Transcribe the text lines of the material below word for word, omitting the pictures.

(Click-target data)
-------

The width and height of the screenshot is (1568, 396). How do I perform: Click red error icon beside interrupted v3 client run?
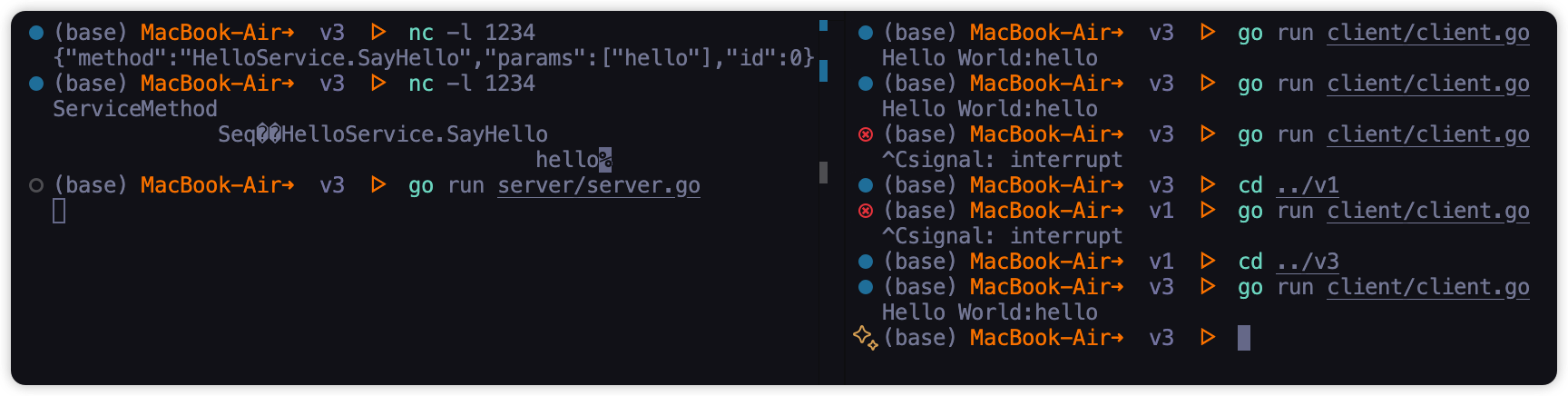pos(866,134)
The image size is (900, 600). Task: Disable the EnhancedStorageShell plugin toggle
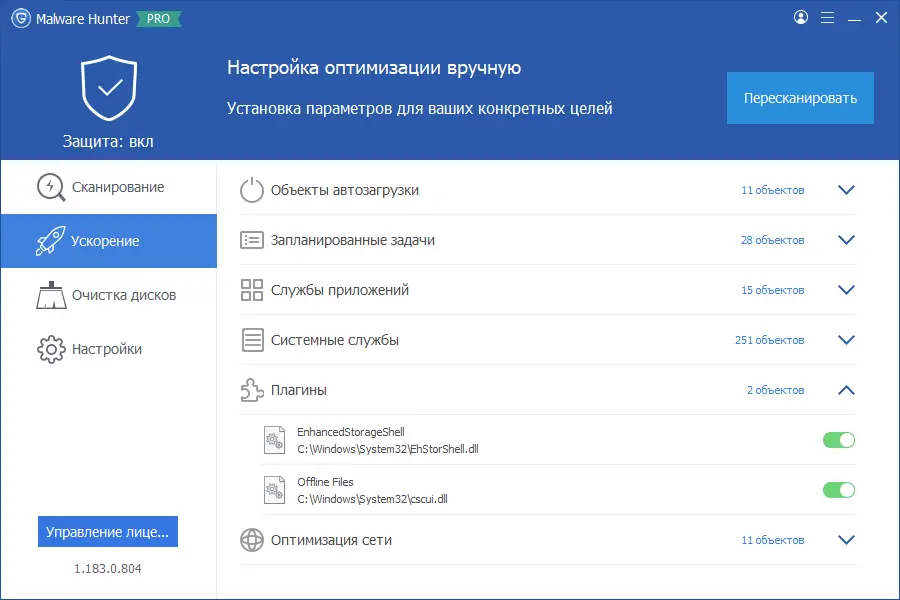tap(838, 439)
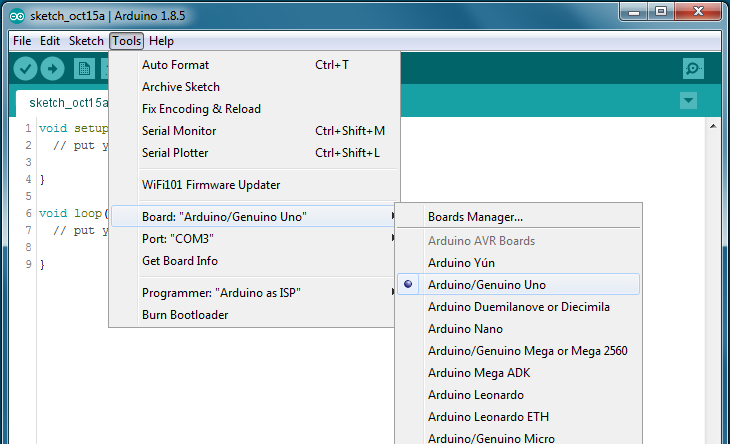Image resolution: width=730 pixels, height=444 pixels.
Task: Click the New sketch document icon
Action: [x=84, y=69]
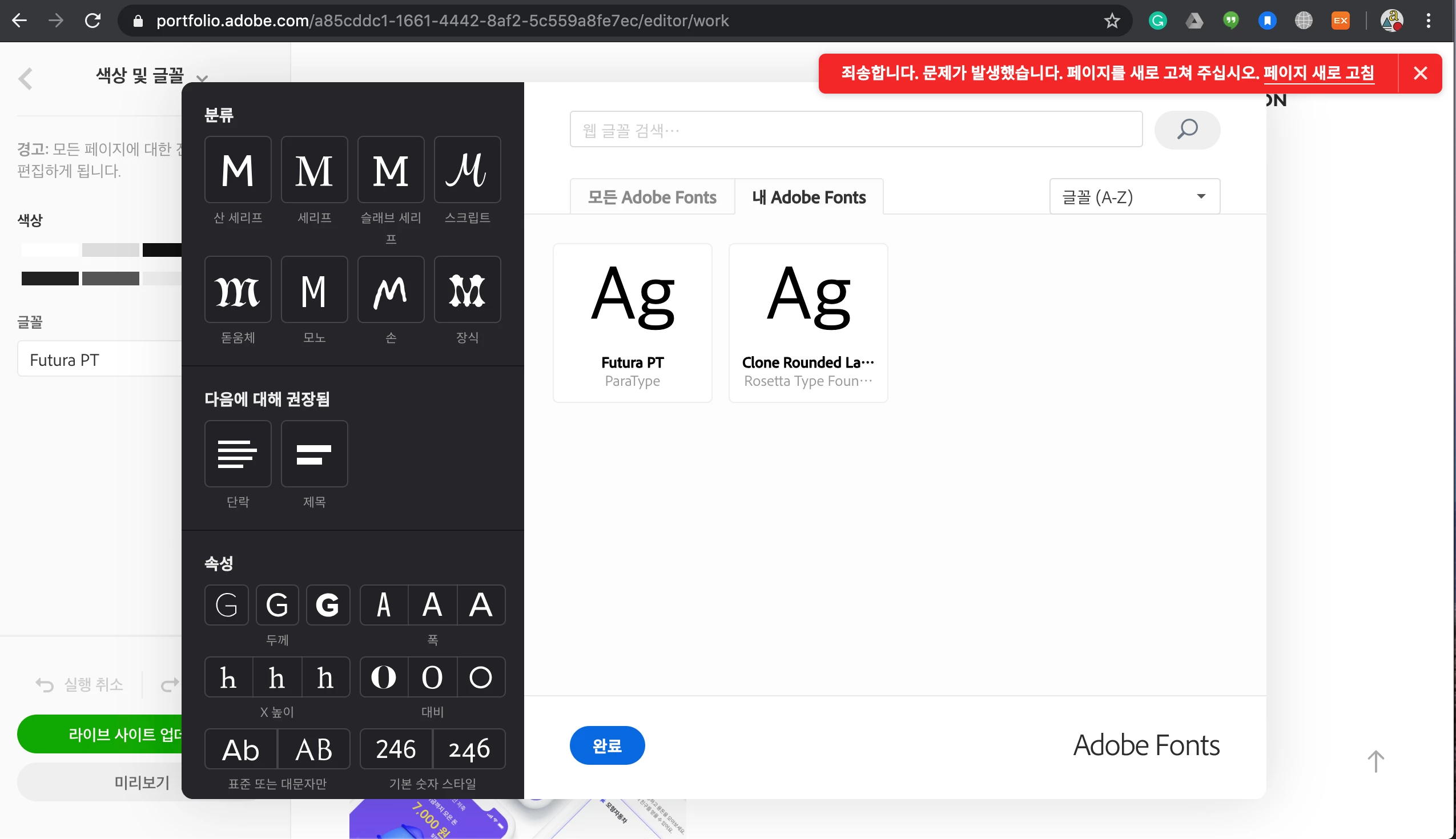
Task: Choose the Decorative classification filter
Action: point(467,290)
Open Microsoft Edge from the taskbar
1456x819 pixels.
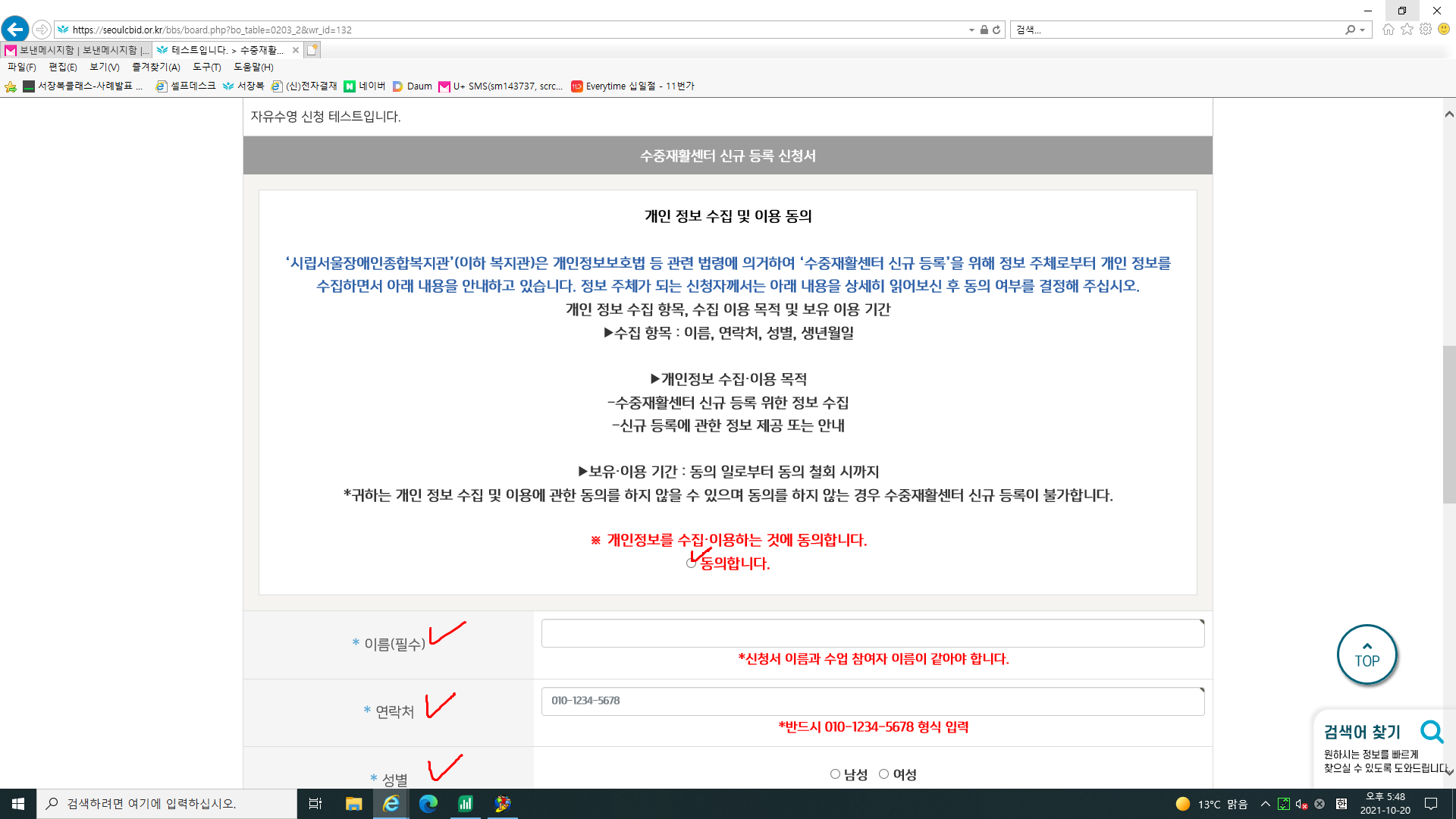point(428,804)
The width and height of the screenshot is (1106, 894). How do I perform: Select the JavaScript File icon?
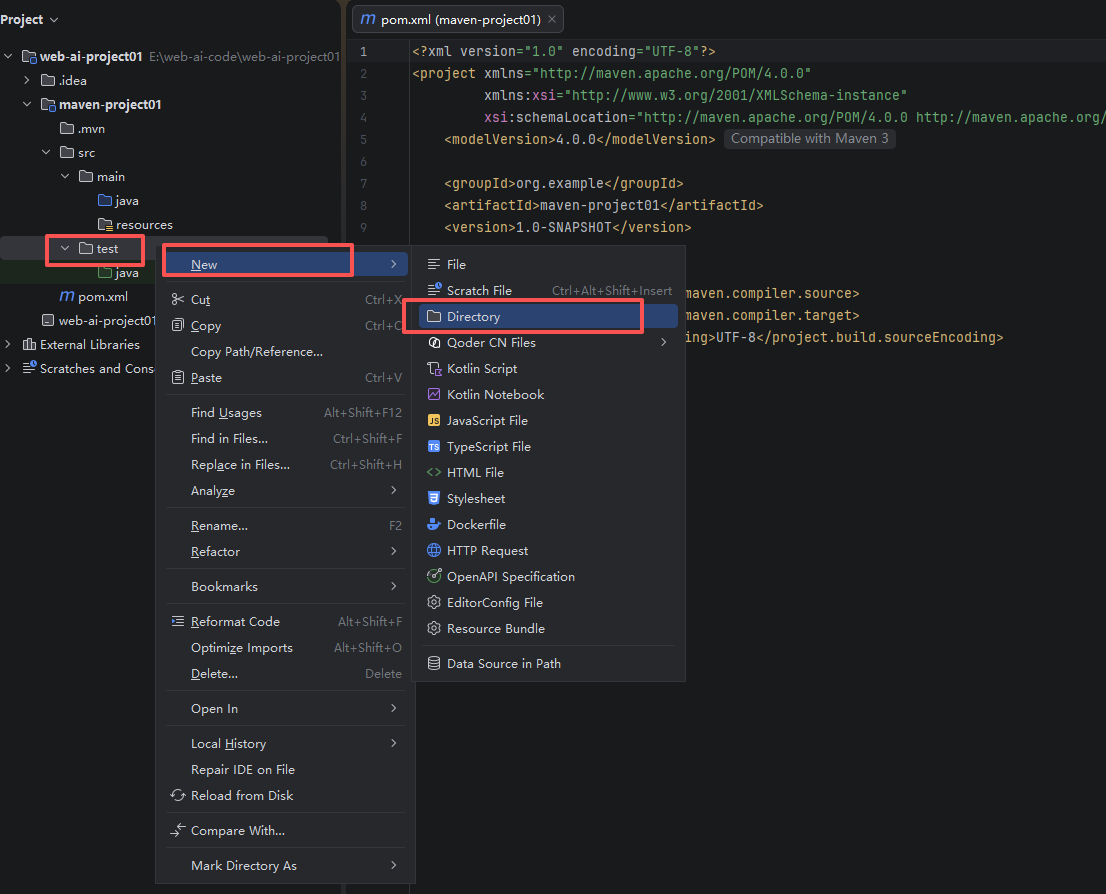[434, 421]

-------

# Solution for this exercise:
The width and height of the screenshot is (1568, 396). How do I perform: Click red error icon beside interrupted v3 client run?
pos(866,134)
The image size is (900, 600). Task: Disable the EnhancedStorageShell plugin toggle
tap(838, 439)
Image resolution: width=730 pixels, height=444 pixels.
Task: Click the New sketch document icon
Action: [x=84, y=69]
Task: Choose the Decorative classification filter
Action: point(467,290)
Open Microsoft Edge from the taskbar
1456x819 pixels.
point(428,804)
The width and height of the screenshot is (1106, 894). How do I perform: Select the JavaScript File icon?
[434, 421]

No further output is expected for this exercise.